Click, Clack, Moo: Cows That Type, Lifeline Theatre. This is as sophisticated a children's show as you're likely to see. Adapted for Lifeline from a popular picture book, it boasts a clever script, snappy songs, and an enthusiastic young cast with the chops to come off well even while singing doo-wop in barnyard drag. The costumes are witty right down to the pink teat panels on the cow suits, and the choreography has an easy grace. The show's so winningly smart, so perfectly endearing, in fact, that it gets tedious well before its 50 minutes are up.
The problem is that Click, Clack, Moo isn't really a children's show at all. It's a parents' show: an entertainment for that crucial minority at each performance that does the driving and buys the tickets.

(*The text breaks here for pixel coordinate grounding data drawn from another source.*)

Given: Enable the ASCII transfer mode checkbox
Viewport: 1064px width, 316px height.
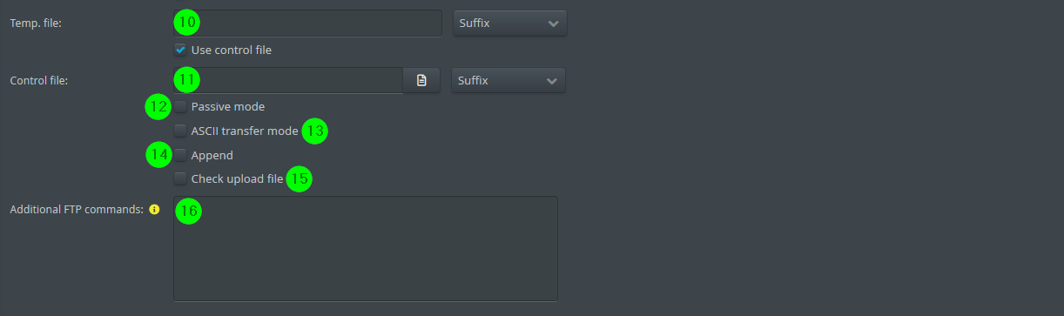Looking at the screenshot, I should [x=180, y=131].
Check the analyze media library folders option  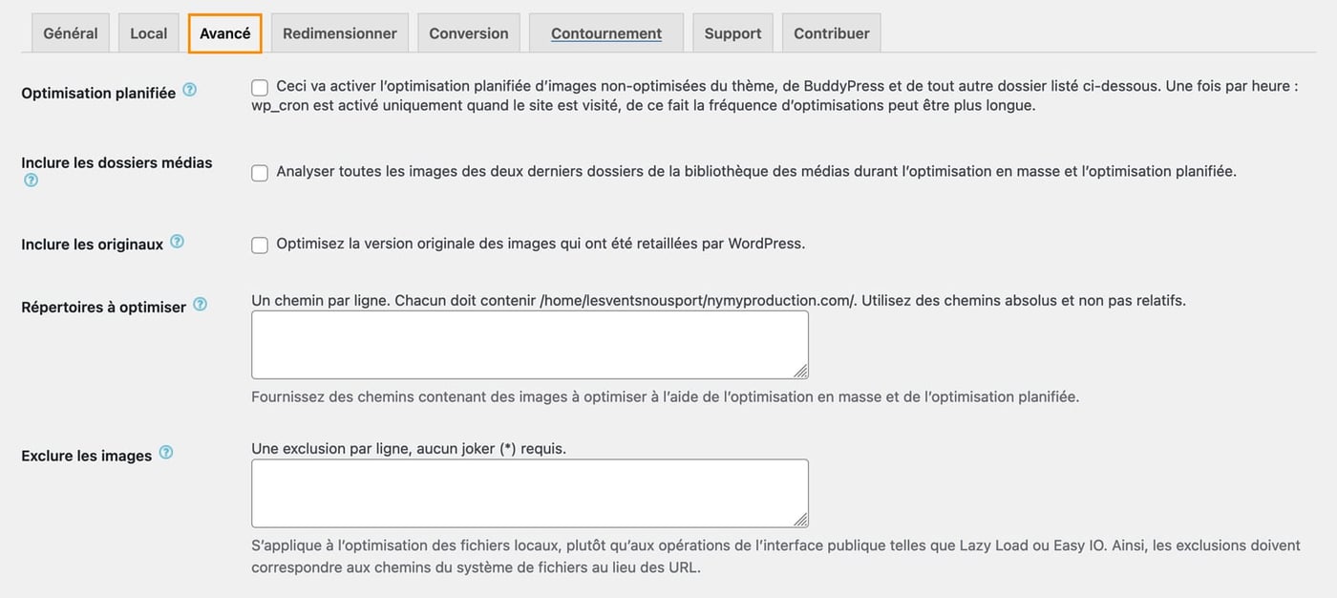pos(259,173)
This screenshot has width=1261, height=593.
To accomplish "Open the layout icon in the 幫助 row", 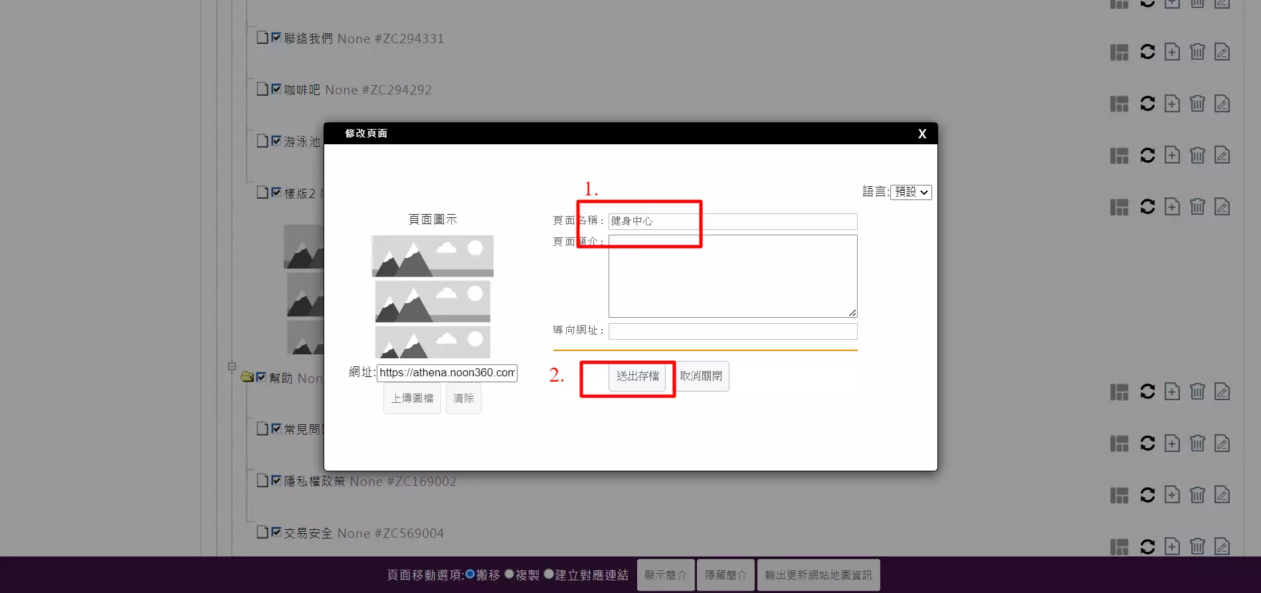I will (1119, 392).
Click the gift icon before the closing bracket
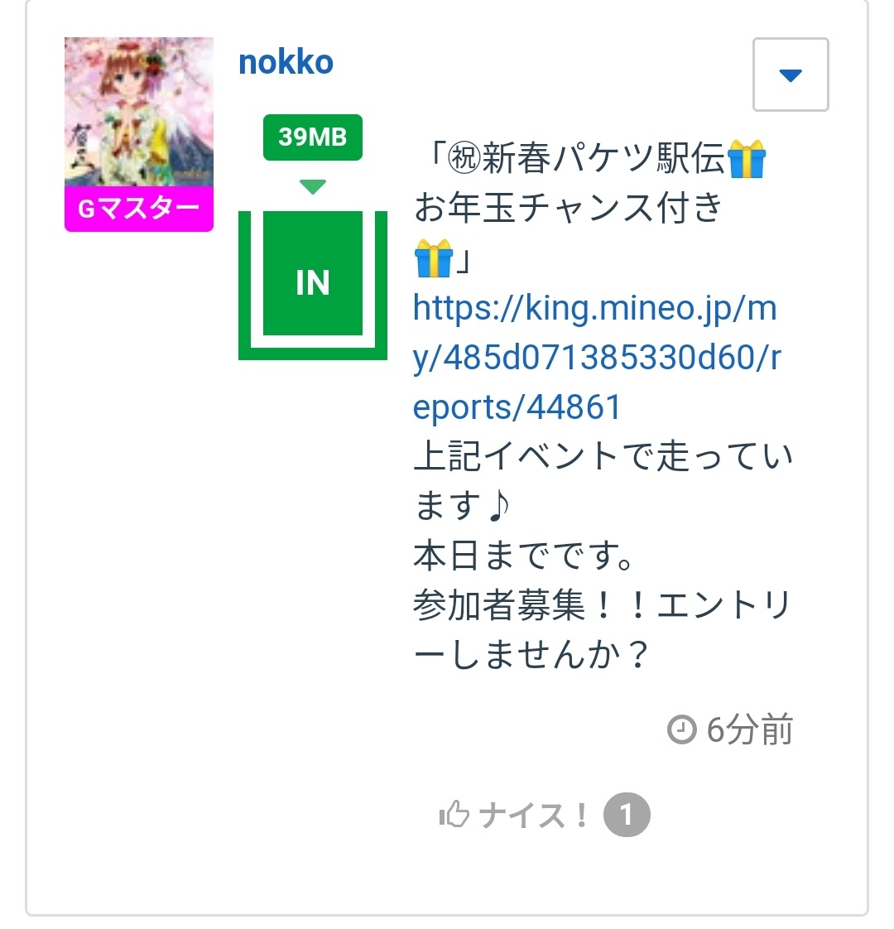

I'm not suggesting a cynical manipulation here, or even a conscious one. What I'm suggesting is that somewhere along the line--perhaps out of boredom--playwright-lyricist James E. Grote, composer-lyricist George Howe, and director Shole Milos stopped worrying about how little kids would respond to this tale of cross-species negotiations on a dairy farm and started pitching it right over their heads to their college-educated guardians. How else to explain coy references to Das Kapital and Animal Farm? Or the rhetoric out of Malcolm X? Or the fact that the only big laugh the kids gave this show came when Farmer Brown took a slapstick tumble? That they could understand.